The success of this trial-and-error engineering marathon drew little notice at the time. But that seed grew into a huge business based on technology that showed it was possible to profitably produce oil and gas from virtually impermeable rock using large-scale fracturing and ever-longer horizontal wells.
In the coming decades this reverberated through drilling, fracturing, and reservoir engineering, disciplines whose physics-based view of the world could not predict how that would happen.
As JPT’s staff grew with the addition of reporters covering emerging technology, there was no ignoring what was going on around us.
The magazine highlighted futuristic reservoir monitoring ideas in Saudi Arabia and advances in deepwater technology in Brazil, but the booms and busts of this high-profile business that delivered more oil than profits kept changing in interesting ways.
The first SPE Hydraulic Fracturing Technology Conference I covered in 2011 was amazing and puzzling to this technology novice. I wondered how they could create fractured areas that looked like shoe boxes.
At an early show, a speaker advised those who believed that fracturing knowledge began with shale to look back further in OnePetro.
One of those paper authors, then and now, is Dave Cramer, senior engineering fellow for ConocoPhillips, who began learning fracturing when he graduated from college with a business administration degree and got a job with Western Company of North America.
The singular change over the past 25 years is how much fracturing has been scaled up. “It like a factory out there, and it was not a factory when we started,” he said.
In the previous 25 years, fracturing experts were doing a lot of innovative things. He proudly remembers being involved in a job for Amoco where they pumped 600,000 gallons of gelled fluids and 1.3 million pounds of large-mesh sand into a 35-ft tight sandstone section of a well in the DJ Basin in Colorado.

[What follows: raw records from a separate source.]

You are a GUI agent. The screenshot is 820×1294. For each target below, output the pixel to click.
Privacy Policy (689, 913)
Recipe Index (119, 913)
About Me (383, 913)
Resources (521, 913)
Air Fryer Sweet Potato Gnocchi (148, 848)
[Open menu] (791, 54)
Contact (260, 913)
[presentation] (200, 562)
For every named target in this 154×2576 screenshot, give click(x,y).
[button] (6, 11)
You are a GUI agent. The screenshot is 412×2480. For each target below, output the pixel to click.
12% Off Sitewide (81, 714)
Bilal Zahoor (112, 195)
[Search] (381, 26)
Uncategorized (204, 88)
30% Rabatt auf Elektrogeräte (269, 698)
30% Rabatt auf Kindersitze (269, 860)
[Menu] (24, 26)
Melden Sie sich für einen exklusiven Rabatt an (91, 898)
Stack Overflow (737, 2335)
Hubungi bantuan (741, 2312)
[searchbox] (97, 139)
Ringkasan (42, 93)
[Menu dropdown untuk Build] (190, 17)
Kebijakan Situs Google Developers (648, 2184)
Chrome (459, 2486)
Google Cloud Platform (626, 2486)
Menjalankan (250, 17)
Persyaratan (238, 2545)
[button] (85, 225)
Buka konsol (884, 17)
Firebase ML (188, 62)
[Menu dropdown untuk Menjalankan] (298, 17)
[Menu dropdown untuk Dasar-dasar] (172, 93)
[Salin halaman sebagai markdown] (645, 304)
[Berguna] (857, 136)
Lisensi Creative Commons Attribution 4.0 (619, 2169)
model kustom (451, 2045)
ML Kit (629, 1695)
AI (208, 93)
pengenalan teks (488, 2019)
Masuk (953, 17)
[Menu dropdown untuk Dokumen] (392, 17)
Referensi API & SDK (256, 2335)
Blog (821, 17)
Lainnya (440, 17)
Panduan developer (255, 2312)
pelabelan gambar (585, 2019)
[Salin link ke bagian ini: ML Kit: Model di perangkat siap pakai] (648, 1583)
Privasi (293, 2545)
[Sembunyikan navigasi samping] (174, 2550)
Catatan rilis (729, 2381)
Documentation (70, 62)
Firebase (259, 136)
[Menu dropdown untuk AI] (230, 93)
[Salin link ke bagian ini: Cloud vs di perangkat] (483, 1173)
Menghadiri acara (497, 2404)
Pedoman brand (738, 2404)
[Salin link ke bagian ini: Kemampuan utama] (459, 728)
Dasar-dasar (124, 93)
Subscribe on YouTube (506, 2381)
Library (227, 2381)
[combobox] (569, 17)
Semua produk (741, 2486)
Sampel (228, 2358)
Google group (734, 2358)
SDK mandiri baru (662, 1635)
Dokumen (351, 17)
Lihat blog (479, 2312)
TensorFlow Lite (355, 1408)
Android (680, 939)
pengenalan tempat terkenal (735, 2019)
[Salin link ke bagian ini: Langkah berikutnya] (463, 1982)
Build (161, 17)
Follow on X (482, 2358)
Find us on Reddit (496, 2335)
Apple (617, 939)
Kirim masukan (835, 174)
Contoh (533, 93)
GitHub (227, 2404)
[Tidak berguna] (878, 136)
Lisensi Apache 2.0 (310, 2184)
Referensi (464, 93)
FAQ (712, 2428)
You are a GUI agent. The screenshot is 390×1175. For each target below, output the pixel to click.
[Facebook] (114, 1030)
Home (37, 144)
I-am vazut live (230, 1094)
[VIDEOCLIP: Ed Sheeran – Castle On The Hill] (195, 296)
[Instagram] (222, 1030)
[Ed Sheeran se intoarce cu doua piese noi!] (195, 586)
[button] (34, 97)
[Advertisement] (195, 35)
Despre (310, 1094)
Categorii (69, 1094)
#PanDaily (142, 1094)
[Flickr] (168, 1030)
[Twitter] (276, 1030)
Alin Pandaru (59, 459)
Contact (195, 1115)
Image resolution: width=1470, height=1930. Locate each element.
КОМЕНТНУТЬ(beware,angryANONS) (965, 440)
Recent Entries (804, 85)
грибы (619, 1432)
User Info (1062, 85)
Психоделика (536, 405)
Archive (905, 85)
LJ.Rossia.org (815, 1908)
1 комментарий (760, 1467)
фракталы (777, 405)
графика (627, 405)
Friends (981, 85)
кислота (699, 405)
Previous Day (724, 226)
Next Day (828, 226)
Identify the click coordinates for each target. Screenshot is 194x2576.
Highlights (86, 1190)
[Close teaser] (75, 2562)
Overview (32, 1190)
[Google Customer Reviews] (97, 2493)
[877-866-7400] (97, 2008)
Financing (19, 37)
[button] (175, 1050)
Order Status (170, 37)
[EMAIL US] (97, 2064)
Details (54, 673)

The morning he told that story he was evaluating a well completed in Canada where ConocoPhillips used slickwater to pump 970,000 pounds of sand per frac stage.
In some ways the job in 1978 looms larger in his mind. The whole job was aimed at a single target and was sophisticated: They pumped five different fluid mixtures as the job progressed based on their lab testing and fracture modeling.
While he thinks the technical skills of those fracturing tight rock back then are underestimated, wells now with laterals that are miles long and hundreds of clusters to stimulate are so much more complex, which has created an insatiable appetite for data by engineers continually feeling pressure for greater production and efficiency.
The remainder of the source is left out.